Na última semana, o Instituto Brasileiro do Meio Ambiente e dos Recursos Naturais Renováveis ("IBAMA") publicou a Instrução Normativa ("IN") nº 03/2015 que revogou a antiga IN nº 154/2007, que tratava do envio de material biológico para o exterior com finalidade de pesquisa científica e sem acesso ao patrimônio genético.

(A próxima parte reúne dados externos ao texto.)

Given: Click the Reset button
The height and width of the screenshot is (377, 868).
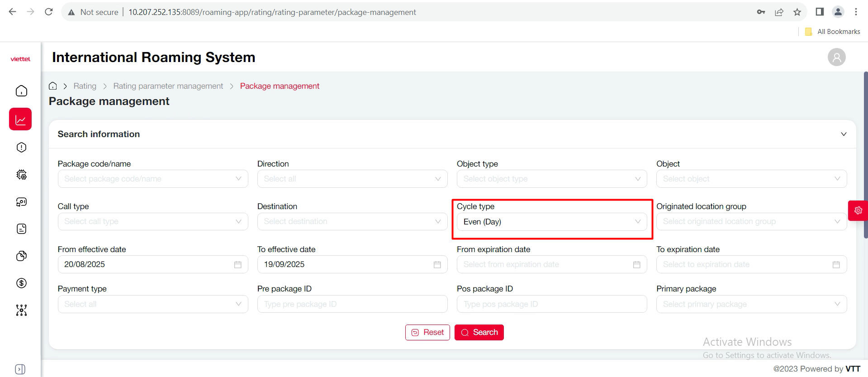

Com tal mudança, não é mais necessária a autorização do órgão ambiental federal para a exportação de material oriundo da flora, para recursos pesqueiros e para microrganismos, exceto para as espécies que constam na lista da Convenção sobre o Comércio Internacional de Espécies da Fauna e da Flora Selvagem Ameaçadas de Extinção (Cites). 

Essa iniciativa desburocratiza alguns dos procedimentos e facilita não apenas o intercâmbio entre instituições de pesquisa nacionais e estrangeiras como também a utilização, por pesquisadores brasileiros, de recursos tecnológicos e laboratoriais que só existem no exterior. 

Tal mudança vem no contexto do novo marco legal a regular o acesso e uso do patrimônio genético da biodiversidade brasileira, a repartição de benefícios e a pesquisa científica, constante do Projeto de Lei ("PL") nº 7.735/2014, proposto pelo Poder Executivo em junho de 2014. 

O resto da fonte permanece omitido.